Kaspersky sheds light on Lazarus group's new campaign
Kaspersky's Global Research and Analysis Team (GReAT) has disclosed a new campaign by the notorious Lazarus group. This malicious campaign is centred on the exploitation of organisations worldwide through legitimate software.
The GReAT unit discovered several cyber incidents where the targets were lured through genuine software designed for the encryption of web communication using digital certificates. Even after vulnerabilities were reported and patches issued, global companies persisted in using the compromised software version. This gave the notorious Lazarus group an opportunity to gain entry.
The adversary showcased a high degree of intricacy, applying advanced evasion techniques and releasing a SIGNBT malware to manipulate the victim. The threat actor also employed the familiar LPEClient tool—which has been previously witnessed targeting defence contractors, nuclear engineers, and the cryptocurrency sector. This malware serves as the initial access point for infection; it plays a crucial role in profiling the victim and delivering the payload.

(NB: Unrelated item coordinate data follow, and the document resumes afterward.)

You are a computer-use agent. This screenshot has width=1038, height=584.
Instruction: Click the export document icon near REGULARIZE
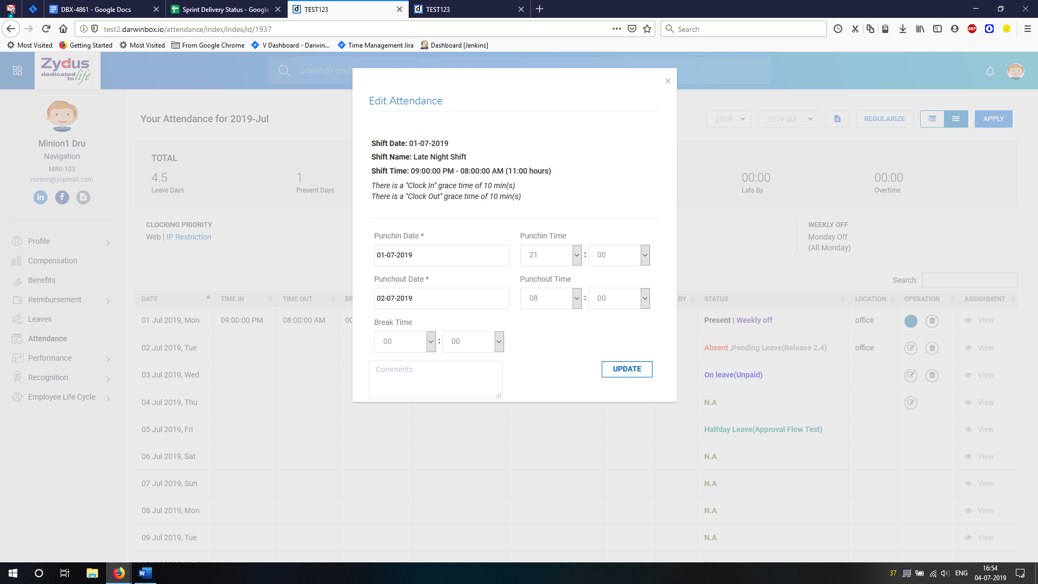pos(837,119)
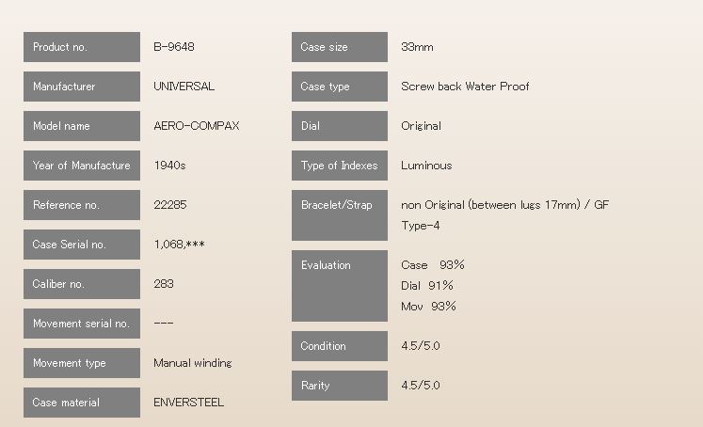Viewport: 703px width, 427px height.
Task: Click the Model name label
Action: (82, 126)
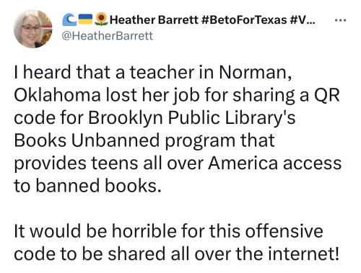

The role of LPEClient in this campaign aligns with the tactics adopted by the Lazarus group, as seen in previous attacks such as the 3CX supply chain attack.
The team's analysis further highlighted that the Lazarus malware had targeted the initial victim, a software vendor, multiple times in the past. This recurrence suggests a focused and persistent adversary, potentially interested in acquiring pivotal source code or causing disruption to the software supply chain. The threat actors consistently exploited vulnerabilities in the vendor's software, broadening their reach by also targeting other organisations relying on the unpatched version.
Lead Security Researcher at Kasperskys Global Research and Analysis Team, Seongsu Park, spoke of the Lazarus group's unwavering tenacity, noting their operation on a global scale. He said they targeted a wide range of industries through diverse means, indicating an evolving and persisting threat.
To prevent future targeted attacks by known or unknown threat actors, Kaspersky recommends several measures, including constant updates of the operating system, applications, and antivirus software to cover any known vulnerabilities. Persons should be wary of emails, messages, or calls asking for sensitive information, always verifying the sender's identity before sharing personal details or clicking suspicious links.
Kaspersky recommends providing access to the latest threat intelligence (TI) to your SOC team. The Kaspersky Threat Intelligence Portal serves as a single point of access for the company's TI, offering cyberattack data and insights collected over two decades. The cybersecurity team should be up-skilled to tackle current targeted threats. Implementing EDR solutions such as Kaspersky Endpoint Detection and Response is beneficial for endpoint level detection, detailed investigation, and timely remediation of incidents.